News You Can Bruise for 2011 February

Fri Feb 04 2011 08:59: I've reached the end of the first volume of Mark Twain's autobiography, although I started at page 200 (this was recommended in the introduction). I had a pencil handy while I read the book, with which to mark up all the funniest and most interesting passages, and I thought I'd share a few with you.

Earlier I called this book "an advertisement for e-books", and although I was referring to its physical dimension I was more truthful than I knew, because more or less the second half of this book is scholarly notes. Even the notes are pretty interesting, but it would have been nice to have some kind of hyper-text mechanism to keep them at hand during the reading.

A few sample interesting notes:

The [Second Iowa] Regiment had been disgraced by general order for having failed to prevent vandals from stealing taxidermic specimens from McDowell College in St. Louis, which was being used as a prison.

In 1910 in "The Turning Point of My Life", Clemens recalled that Herndon told "an astonishing tale" about the "miraculous powers" of coca, instilling in him "a longing to ascend the Amazon" and "open up a trade in coca with all the world."

I'd like to buy the world some coke?

Ok, on with the fun. Quotes from the autobiography itself:

My parents removed to Missouri in the early thirties; I do not remember just when, for I was not born then, and cared nothing for such things. It was a long journey in those days, and must have been a rough and tiresome one. The home was made in the wee village of Florida, in Monroe County, and I was born there in 1835. The village contained a hundred people and I increased the population by 1 per cent. It is more than the best man in history ever did for any other town. It may not be modest in me to refer to this, but it is true. There is no record of a person doing as much—not even Shakspeare.

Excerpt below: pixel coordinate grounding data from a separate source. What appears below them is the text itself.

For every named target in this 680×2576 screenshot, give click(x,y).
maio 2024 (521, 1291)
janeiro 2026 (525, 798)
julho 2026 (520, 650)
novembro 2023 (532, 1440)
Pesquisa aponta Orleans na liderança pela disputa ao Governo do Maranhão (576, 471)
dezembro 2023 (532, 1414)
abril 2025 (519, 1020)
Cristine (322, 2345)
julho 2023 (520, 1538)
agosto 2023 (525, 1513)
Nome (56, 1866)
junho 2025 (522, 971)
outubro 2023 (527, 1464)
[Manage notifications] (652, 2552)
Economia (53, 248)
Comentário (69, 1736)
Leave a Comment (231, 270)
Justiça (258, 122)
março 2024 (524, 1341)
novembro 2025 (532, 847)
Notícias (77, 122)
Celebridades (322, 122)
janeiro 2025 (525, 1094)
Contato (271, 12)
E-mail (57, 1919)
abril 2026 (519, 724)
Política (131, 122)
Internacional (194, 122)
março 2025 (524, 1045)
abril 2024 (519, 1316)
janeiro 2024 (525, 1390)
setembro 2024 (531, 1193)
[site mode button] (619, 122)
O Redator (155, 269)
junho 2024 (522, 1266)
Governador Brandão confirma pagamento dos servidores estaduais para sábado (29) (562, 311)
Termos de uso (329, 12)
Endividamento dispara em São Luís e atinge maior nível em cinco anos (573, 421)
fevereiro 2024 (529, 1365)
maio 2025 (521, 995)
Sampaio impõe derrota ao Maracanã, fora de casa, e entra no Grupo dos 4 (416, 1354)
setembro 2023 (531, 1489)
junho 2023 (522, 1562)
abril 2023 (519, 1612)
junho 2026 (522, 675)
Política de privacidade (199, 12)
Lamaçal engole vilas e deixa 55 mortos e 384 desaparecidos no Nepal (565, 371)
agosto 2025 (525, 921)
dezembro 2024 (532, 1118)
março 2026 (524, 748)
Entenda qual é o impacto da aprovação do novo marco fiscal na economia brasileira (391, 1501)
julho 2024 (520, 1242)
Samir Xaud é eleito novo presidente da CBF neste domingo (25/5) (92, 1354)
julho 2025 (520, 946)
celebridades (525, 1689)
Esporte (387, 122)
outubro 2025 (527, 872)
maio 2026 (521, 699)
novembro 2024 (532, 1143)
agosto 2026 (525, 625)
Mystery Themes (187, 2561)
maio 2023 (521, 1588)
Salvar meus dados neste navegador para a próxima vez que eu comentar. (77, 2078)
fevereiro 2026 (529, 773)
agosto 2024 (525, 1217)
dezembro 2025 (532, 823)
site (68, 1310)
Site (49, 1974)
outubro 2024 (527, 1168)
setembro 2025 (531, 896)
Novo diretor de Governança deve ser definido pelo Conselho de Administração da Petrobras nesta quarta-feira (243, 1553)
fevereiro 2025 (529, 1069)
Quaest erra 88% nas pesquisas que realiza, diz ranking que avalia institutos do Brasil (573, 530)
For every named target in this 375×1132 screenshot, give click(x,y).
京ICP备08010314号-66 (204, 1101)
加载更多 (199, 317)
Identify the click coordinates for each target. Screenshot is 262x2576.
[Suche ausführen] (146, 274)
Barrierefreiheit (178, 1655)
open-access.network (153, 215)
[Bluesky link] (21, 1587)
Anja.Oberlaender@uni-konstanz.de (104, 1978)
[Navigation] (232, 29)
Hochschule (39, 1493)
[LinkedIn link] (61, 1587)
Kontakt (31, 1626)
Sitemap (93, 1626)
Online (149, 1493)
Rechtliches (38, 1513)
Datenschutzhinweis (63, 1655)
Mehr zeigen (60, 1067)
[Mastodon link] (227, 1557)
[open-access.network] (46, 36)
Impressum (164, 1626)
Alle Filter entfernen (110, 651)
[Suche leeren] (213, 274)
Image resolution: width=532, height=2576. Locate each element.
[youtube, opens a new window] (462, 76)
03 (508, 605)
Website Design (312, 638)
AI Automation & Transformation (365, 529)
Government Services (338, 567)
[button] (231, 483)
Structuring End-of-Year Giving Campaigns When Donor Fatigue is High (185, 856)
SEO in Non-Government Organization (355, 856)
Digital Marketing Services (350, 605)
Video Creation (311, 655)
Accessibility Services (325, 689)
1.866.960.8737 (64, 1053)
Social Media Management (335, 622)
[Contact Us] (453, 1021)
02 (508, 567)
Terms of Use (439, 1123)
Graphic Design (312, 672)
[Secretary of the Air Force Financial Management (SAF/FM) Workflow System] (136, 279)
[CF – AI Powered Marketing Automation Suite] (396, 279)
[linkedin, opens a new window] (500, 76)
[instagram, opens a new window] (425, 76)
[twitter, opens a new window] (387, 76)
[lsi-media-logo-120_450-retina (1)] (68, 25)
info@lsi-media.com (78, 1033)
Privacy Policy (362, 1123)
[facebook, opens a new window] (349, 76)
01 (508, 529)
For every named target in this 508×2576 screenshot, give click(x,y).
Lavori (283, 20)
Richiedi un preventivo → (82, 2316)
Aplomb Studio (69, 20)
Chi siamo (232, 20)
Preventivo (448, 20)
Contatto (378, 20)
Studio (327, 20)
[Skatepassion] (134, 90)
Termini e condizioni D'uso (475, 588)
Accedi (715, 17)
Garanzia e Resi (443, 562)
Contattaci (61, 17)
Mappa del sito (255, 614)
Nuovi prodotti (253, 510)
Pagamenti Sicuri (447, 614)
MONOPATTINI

But I did it for Florida, and it shows that I could have done it for any place—even London, I suppose.

On unconscious plagiarism: "all our phrasings are spiritualized shadows cast multitudinously from our readings."

"William Swinton was a brilliant creature, highly educated, accomplished. He was such a contrast to me that I did not know which of us most to admire, because both ends of a contrast are equally delightful to me."

"I conceived the idea of a magazine to be called The Back Number, and to contain nothing but ancient news; narratives culled from mouldy old newspapers and mouldy old books; narratives set down by eye-witnesses at the time that the episodes treated of happened."

The account of his duel in "About Dueling" is great. "I woke up Mr. Laird with some courtesies of the kind that were fashionable among newspaper editors in that region."

I also loved this section about James G. Blaine, the Continental liar from the state of Maine.

On election day we went to the polls and consummated our hellish design. At that time the voting was public. Any spectator could see how a man was voting—and straightaway this crime was known to the whole community.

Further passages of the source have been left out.